### Screenshot grounding data
○ ○ ○ ○ ○ ○ ○

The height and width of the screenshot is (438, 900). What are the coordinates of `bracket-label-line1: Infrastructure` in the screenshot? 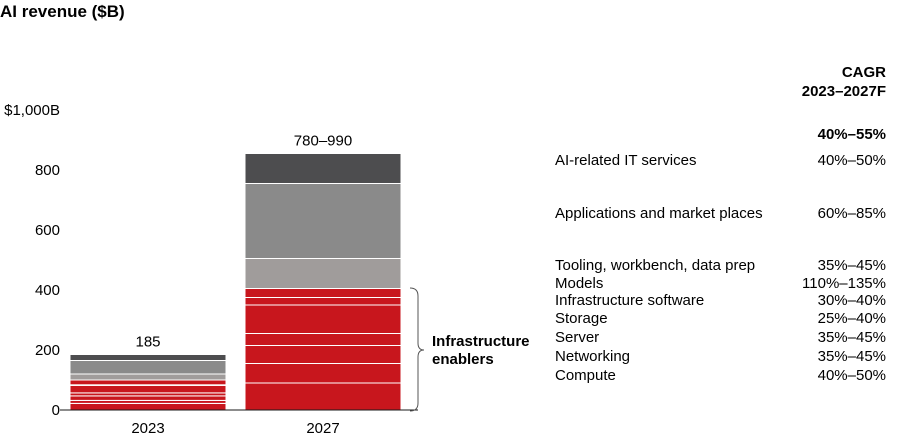 It's located at (481, 342).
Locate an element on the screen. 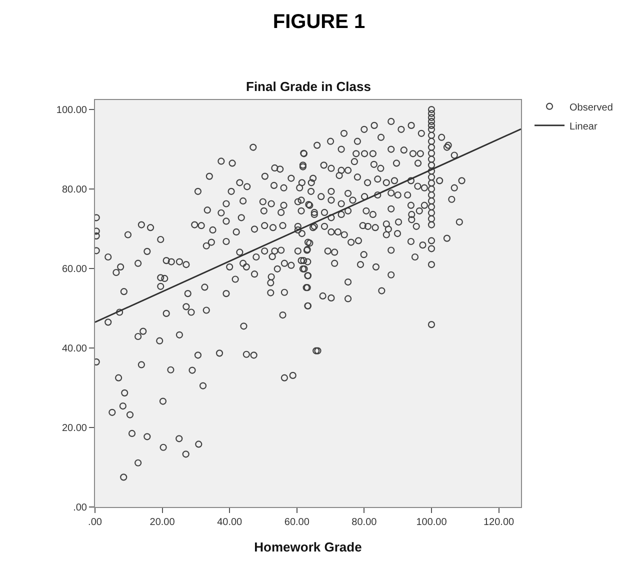  chart-subtitle: Final Grade in Class is located at coordinates (308, 86).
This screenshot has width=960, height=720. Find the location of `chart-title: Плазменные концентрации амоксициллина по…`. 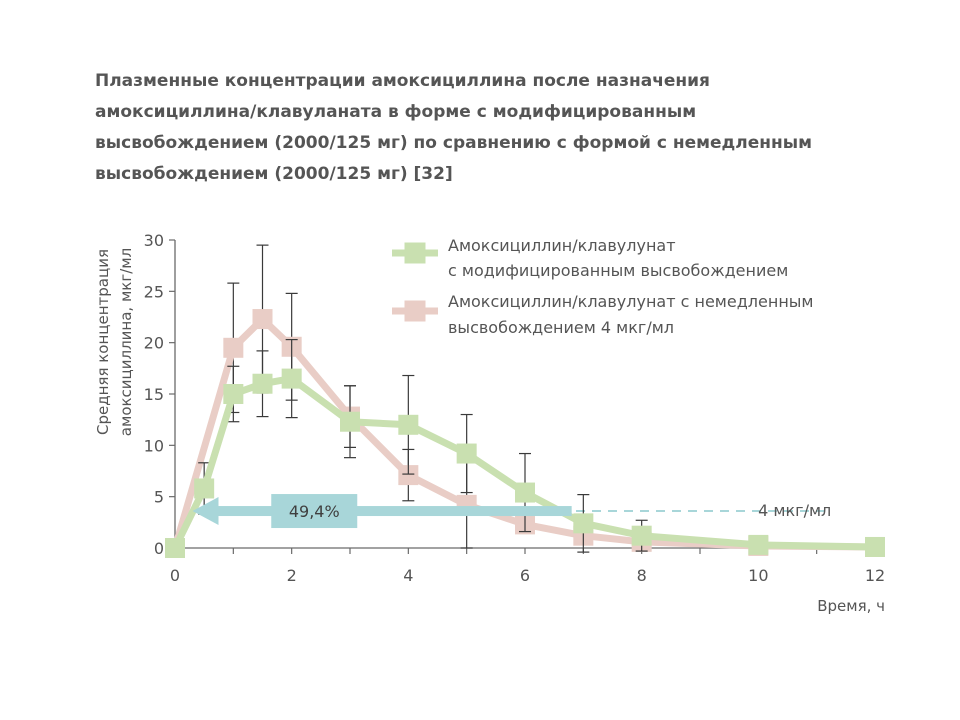

chart-title: Плазменные концентрации амоксициллина по… is located at coordinates (495, 128).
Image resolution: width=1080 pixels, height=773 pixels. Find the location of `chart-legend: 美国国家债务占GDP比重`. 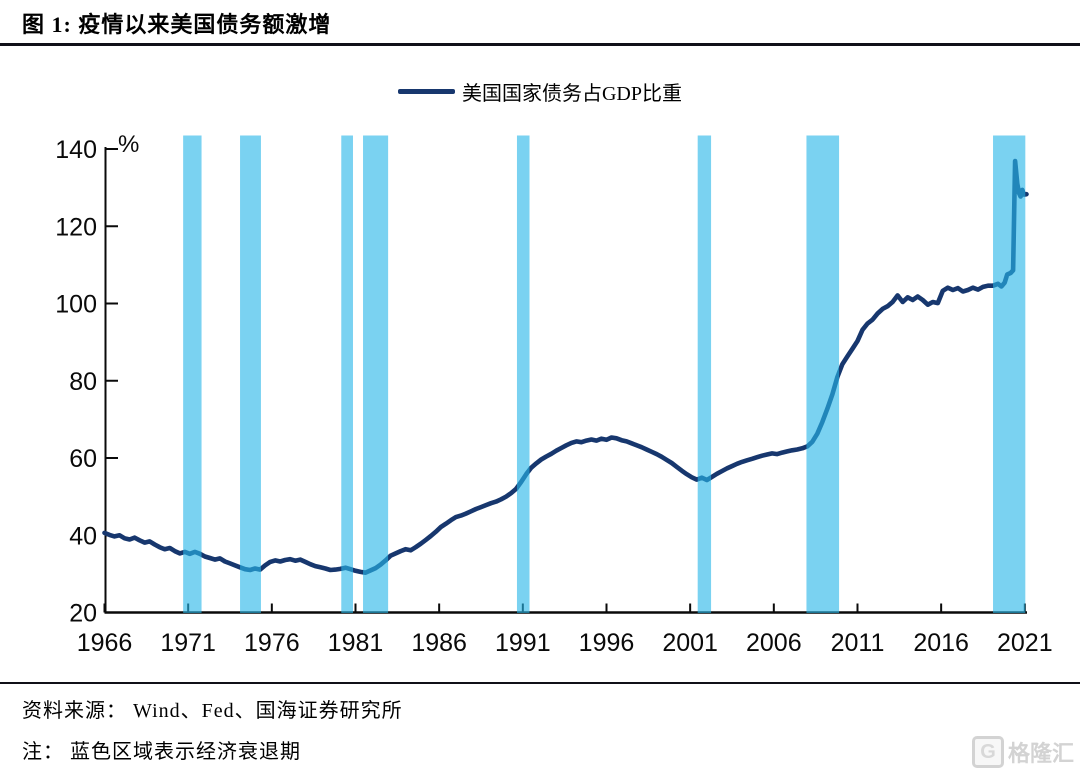

chart-legend: 美国国家债务占GDP比重 is located at coordinates (540, 91).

○ ○ ○ ○ ○ ○ ○

Take the entries between the line containing "Image resolution: width=1080" and the end of the entries, both ends included, and swap "location" for "position", leaving everything else the same. Write out only those lines, without the pictures.

Image resolution: width=1080 pixels, height=773 pixels. Find the position of `chart-legend: 美国国家债务占GDP比重`. 

chart-legend: 美国国家债务占GDP比重 is located at coordinates (540, 91).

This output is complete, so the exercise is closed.